Directions> Examine the records below. Report how many of their lines contain the word "iPhone", with no other content.

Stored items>
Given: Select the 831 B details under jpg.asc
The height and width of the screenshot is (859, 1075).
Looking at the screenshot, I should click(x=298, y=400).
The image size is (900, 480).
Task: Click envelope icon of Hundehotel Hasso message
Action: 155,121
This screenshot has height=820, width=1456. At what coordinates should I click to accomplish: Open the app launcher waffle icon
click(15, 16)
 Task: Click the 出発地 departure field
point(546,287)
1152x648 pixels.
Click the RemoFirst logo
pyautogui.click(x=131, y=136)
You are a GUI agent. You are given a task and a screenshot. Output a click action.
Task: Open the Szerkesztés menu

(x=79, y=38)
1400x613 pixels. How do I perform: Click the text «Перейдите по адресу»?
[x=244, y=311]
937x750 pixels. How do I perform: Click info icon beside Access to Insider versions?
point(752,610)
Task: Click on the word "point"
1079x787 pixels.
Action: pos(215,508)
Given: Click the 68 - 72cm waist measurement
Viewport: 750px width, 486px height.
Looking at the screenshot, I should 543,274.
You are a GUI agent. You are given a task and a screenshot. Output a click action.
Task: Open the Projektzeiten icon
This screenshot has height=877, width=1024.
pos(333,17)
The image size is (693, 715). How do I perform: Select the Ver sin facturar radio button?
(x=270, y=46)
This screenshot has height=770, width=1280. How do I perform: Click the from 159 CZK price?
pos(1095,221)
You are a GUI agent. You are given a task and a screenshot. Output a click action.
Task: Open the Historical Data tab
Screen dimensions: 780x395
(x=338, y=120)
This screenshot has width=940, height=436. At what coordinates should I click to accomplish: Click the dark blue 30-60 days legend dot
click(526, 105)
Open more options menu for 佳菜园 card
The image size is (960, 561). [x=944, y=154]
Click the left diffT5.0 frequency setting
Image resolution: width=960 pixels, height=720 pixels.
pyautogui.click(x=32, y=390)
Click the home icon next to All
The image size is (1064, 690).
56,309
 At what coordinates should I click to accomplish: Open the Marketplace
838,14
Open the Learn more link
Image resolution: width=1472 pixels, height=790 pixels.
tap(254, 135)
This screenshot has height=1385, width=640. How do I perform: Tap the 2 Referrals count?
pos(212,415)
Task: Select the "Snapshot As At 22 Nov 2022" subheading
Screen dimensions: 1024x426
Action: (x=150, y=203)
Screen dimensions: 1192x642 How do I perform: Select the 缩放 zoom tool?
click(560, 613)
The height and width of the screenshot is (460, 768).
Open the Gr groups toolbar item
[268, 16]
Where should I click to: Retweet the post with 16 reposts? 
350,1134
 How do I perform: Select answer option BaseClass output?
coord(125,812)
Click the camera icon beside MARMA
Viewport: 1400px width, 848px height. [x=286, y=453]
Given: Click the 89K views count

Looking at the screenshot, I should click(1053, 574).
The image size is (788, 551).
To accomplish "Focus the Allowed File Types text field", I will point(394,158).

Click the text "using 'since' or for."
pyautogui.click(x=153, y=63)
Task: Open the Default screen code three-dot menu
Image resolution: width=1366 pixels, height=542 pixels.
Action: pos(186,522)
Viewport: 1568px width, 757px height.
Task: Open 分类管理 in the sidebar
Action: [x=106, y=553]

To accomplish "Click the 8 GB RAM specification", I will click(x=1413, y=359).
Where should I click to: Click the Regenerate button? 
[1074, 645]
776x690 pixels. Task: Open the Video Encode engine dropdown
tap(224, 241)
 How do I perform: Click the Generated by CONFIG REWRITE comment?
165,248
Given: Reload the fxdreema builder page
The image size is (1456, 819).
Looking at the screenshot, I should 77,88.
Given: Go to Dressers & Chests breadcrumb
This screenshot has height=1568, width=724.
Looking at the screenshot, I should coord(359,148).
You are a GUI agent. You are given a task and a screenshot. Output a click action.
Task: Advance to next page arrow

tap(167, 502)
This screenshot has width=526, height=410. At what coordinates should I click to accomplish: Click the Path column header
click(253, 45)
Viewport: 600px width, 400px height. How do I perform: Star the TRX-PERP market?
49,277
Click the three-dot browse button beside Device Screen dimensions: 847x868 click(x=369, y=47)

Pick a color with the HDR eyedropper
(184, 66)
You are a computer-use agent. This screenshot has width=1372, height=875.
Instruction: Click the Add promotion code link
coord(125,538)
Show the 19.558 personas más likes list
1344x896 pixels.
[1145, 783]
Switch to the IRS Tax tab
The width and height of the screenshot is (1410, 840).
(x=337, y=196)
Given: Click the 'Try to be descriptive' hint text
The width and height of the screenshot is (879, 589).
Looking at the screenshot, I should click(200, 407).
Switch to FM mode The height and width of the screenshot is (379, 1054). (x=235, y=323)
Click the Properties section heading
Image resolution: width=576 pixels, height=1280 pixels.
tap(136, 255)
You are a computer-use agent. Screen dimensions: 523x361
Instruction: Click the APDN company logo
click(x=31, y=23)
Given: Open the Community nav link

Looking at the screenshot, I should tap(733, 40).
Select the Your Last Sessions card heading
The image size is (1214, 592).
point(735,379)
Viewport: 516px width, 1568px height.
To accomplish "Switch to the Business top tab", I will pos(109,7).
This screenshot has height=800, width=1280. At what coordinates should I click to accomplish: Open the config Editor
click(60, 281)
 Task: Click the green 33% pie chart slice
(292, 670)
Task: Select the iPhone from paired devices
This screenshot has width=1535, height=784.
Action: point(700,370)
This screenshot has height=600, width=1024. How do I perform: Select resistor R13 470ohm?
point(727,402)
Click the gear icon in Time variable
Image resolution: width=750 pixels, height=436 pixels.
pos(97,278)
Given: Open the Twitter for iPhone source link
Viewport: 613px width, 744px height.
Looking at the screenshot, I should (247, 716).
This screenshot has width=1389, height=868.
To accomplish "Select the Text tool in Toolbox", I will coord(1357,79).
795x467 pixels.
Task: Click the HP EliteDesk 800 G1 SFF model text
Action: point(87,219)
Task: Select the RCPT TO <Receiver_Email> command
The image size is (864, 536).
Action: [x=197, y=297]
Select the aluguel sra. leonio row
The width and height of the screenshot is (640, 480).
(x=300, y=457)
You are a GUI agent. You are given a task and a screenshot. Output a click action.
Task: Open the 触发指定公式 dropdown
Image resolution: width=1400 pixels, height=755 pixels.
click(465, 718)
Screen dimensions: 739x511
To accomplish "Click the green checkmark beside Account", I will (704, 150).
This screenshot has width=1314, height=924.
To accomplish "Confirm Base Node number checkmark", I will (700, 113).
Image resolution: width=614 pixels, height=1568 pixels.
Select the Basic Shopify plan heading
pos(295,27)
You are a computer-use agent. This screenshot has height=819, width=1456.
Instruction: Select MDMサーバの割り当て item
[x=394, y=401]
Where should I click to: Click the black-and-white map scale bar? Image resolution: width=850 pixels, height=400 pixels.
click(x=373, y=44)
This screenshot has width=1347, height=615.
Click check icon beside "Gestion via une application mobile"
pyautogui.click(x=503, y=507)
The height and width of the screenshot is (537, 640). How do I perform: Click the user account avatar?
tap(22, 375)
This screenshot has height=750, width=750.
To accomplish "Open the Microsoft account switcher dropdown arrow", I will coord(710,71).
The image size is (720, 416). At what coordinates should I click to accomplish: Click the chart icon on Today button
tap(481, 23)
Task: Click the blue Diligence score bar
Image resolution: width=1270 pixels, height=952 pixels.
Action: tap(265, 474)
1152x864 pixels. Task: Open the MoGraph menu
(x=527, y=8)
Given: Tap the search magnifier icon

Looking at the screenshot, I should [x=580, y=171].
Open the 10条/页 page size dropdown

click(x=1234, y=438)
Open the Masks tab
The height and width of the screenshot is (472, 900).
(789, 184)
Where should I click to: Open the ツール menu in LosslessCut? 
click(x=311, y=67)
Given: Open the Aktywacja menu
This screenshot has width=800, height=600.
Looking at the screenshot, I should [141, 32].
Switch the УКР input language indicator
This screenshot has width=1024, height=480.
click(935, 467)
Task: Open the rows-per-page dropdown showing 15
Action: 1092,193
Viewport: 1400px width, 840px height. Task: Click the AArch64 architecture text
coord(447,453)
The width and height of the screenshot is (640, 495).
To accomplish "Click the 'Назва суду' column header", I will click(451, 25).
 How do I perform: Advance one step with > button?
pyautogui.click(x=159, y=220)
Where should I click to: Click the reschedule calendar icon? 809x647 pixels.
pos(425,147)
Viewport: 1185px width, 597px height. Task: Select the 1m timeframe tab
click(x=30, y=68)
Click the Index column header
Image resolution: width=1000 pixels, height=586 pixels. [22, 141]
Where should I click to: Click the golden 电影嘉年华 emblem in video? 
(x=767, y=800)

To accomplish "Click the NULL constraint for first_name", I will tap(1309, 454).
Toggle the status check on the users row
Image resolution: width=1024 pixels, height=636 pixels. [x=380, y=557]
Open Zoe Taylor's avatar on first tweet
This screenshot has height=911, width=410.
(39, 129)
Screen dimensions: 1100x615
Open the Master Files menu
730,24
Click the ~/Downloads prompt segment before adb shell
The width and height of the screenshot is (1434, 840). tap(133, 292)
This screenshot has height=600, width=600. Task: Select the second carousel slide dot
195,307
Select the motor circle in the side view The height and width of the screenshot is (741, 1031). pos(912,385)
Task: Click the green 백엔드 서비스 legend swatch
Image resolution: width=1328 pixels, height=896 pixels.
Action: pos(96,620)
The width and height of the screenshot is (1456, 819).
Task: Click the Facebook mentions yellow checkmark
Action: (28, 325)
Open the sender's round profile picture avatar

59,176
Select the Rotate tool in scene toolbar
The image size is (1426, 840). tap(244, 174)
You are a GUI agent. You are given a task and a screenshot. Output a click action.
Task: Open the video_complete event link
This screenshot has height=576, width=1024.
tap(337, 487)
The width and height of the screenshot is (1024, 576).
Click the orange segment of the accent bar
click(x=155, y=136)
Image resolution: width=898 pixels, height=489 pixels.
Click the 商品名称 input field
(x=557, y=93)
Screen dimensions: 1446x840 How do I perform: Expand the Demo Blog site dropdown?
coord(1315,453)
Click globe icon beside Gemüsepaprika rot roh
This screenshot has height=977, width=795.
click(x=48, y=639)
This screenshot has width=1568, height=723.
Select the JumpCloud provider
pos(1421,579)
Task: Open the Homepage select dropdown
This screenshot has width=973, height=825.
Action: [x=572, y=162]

Written answer> 2